#### RECORDS SUPPLIED ####

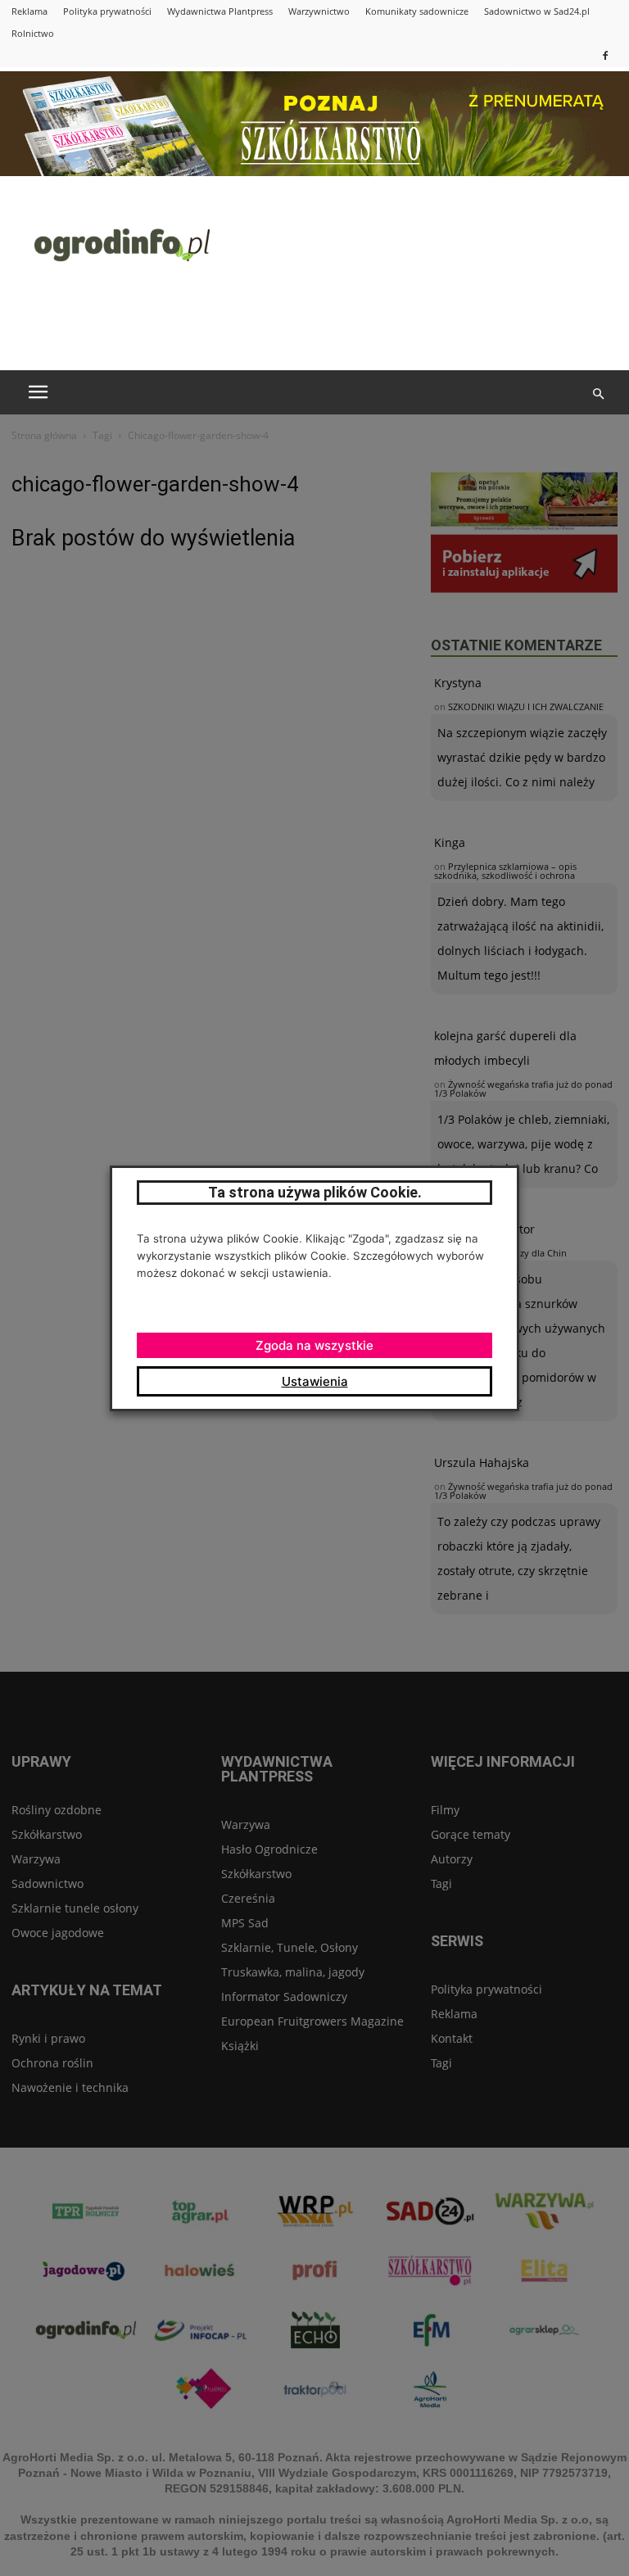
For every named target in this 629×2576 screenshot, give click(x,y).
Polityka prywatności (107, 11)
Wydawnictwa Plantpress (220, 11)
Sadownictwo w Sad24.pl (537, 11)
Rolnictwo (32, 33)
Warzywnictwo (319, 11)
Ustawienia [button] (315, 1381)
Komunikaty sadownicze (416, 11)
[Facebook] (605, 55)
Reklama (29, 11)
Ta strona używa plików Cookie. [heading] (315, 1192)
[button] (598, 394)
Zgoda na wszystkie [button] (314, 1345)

####

PROBLEM TO WORK ON: This exercise asks for the line with "Sadownictwo w Sad24.pl (537, 11)" and all lines after it through the end of the records above, retyped exactly and with nothing else.

RESPONSE:
Sadownictwo w Sad24.pl (537, 11)
Rolnictwo (32, 33)
Warzywnictwo (319, 11)
Ustawienia [button] (315, 1381)
Komunikaty sadownicze (416, 11)
[Facebook] (605, 55)
Reklama (29, 11)
Ta strona używa plików Cookie. [heading] (315, 1192)
[button] (598, 394)
Zgoda na wszystkie [button] (314, 1345)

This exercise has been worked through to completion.